## [WHAT IS REQUIRED]
Can you pick up the first-person account of anorexia below and keep writing it from the point where it stops?
[Opening SELECTED EXCERPT section]
Anorexia was taking my life

It is common for 14-year-old girls to entertain thoughts around fashion, boyfriends and first dates, fitting in with their peers and having fun. I wasn’t thinking of any of those things. In fact, I was not thinking of much at all. Anorexia nervosa was taking over my life. My body was shutting down, and I was dying.

I was in hell. I knew I had anorexia, but it doesn’t stop you from trying to deny it. Lying and trying to hide it from yourself and others become part of the norm. My behaviours were not normal. I don’t know how I got here, but here I was. I could barely walk, I had chilblains on my feet, and my toenails fell out. As well, I had amenorrhea and terrible circulation. You know when you are out in the cold weather, and all you crave for is a nice hot back to help you get warm because you feel cold to the bone? Imagine feeling like that permanently.

I had absolutely no energy, and being able to concentrate or focus on anything was near impossible. The only thoughts I had were around body dysmorphia and how ill I felt. To illustrate just how bad it got, I could not communicate with anyone because the effort was just too much. I became withdrawn and stopped talking. What little energy I had left was just too precious to waste.

My depression was all-consuming, and I was in darkness.

But despite this, I can honestly say that I had no idea I was so close to death. I was mentally ill with anorexia. I couldn’t think clearly, and I certainly did not see myself in the way that other people saw me. My body dysmorphia distorted the way I perceived myself. I knew I was ill, but I didn’t know why, or what had caused it and I certainly didn’t understand how anorexia can destroy your physical health, in the way that it did.

However, my parents, on the other hand, grew more and more concerned and arranged for me to see a psychiatrist. He took one look at me and arranged an ambulance to take me to the paediatric emergency department. The Psychiatrist believed that I was gravely ill. But to be honest, I had no idea what was going on or why.

From this point on, no one conversed with me. The paramedics talked over me and spoke only to my mum. Additionally, they used language that confused me further. I had no idea what they were saying.

In contrast, the doctor who did speak to me on the one occasion in the emergency department was cold, harsh and blunt:

“How could you let this happen to yourself?”
“Do you have no respect for yourself?”
“Why would you do this to yourself?”

When I arrived at the hospital, things were happening to me, as though I were an innate object. I didn’t understand what was happening, or why and nobody bothered to include me in the conversations. No one tried to give me a chance to explain myself. I think my muteness confused everyone. The consequence of this action reinforced the notion that I was irrelevant. They didn’t see me as a fellow human being, and I felt excluded. Even though I was mentally and physically unwell, I needed and wanted to be involved in my care. Was that not my right?
[Closing SELECTED EXCERPT section]
[Opening DATASET EXTRACT section]
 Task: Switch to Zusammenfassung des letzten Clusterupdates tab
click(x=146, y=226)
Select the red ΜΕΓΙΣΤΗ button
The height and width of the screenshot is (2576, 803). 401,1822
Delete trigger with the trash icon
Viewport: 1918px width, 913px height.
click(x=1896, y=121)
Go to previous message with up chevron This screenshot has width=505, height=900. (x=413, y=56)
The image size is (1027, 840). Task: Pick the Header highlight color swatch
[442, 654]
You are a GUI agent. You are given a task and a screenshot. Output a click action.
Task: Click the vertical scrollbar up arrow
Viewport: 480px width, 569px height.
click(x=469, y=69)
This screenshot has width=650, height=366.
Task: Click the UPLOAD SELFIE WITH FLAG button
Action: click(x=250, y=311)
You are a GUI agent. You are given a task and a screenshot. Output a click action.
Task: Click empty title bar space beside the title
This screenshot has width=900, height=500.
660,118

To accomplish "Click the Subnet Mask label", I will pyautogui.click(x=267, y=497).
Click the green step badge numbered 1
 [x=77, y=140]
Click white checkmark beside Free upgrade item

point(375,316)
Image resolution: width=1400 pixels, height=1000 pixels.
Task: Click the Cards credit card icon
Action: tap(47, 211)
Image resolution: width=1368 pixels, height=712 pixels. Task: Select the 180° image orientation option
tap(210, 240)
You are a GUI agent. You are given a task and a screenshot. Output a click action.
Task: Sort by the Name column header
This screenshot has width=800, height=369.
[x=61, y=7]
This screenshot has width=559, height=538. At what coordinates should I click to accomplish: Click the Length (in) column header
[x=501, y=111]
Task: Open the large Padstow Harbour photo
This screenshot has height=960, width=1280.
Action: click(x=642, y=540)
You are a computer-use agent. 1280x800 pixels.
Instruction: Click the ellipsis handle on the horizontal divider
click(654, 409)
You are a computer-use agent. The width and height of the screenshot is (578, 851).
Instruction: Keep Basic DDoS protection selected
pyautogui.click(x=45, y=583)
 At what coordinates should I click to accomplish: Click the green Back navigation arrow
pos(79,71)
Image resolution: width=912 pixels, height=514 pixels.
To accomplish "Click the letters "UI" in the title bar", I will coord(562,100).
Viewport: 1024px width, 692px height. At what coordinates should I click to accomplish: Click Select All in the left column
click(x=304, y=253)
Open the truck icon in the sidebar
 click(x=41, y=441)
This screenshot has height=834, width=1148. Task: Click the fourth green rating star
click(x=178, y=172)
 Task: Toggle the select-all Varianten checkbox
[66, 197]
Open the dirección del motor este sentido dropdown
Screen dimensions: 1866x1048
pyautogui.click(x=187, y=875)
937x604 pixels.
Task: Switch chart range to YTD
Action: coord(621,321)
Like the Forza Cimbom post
[Closing DATASET EXTRACT section]
## [ANSWER TO THE PROBLEM]
In addition to inflicting guilt, he determined that I was dying and offered no further explanation. My mum was unimaginably crushed. My doctors assumed I knew why I was there and made me feel like this was my fault.

On reflection, I knew deep down how badly I needed help. But that is the thing with mental illness; you have irrational thoughts that make it difficult to rationalise things and seek that help. I didn’t want to be a burden on anyone. And here I was, being made to feel like a burden. As if I had a choice. I had no choice. I was ill.

 

 

What can healthcare professionals learn from my story?

I hope healthcare professionals can learn from my story in many ways.

Firstly, the language used was confusing. I couldn’t understand what people were saying about me. Using jargon and medical terminology is confusing to most people. I know I was ill and perceived to be a child, but I had rights too.

Secondly, although it is difficult to understand why people purposely harm, starve, or attempt to kill themselves, showing empathy and compassion is imperative. I was at a crisis point, and you were my last resort.

Thirdly, you have the platform to make a significant change in their lives of those of us with mental illness, because you are seeing us in their darkest hours.  Anorexia is not a life choice.

Although it is difficult to understand why people purposely harm, starve, or attempt to kill themselves, showing empathy and compassion is imperative.

What can patient’s learn from my story?

I hope patients learn that it is okay to speak up even when you feel unempowered.

You have to have a full understanding of your health and of the healthcare system to see why things are being done a certain way.

Patients should always be at the centre of their own care and often, this requires respectfully demanding it which is much easier when you know what you are talking about.

Speaking up can be hard in general, but especially when dealing with a physical and mental illness. Always speak up, demand the right information, and demand to be a part of all conversations in your care. No one knows your body or your mind like you do.

If you feel that you are not listened to or treated with respect, report it to the Patient Advice and Liaison Service (PALS)at the hospital in which you are treated. Your feedback will likely be used for performance improvement in the future.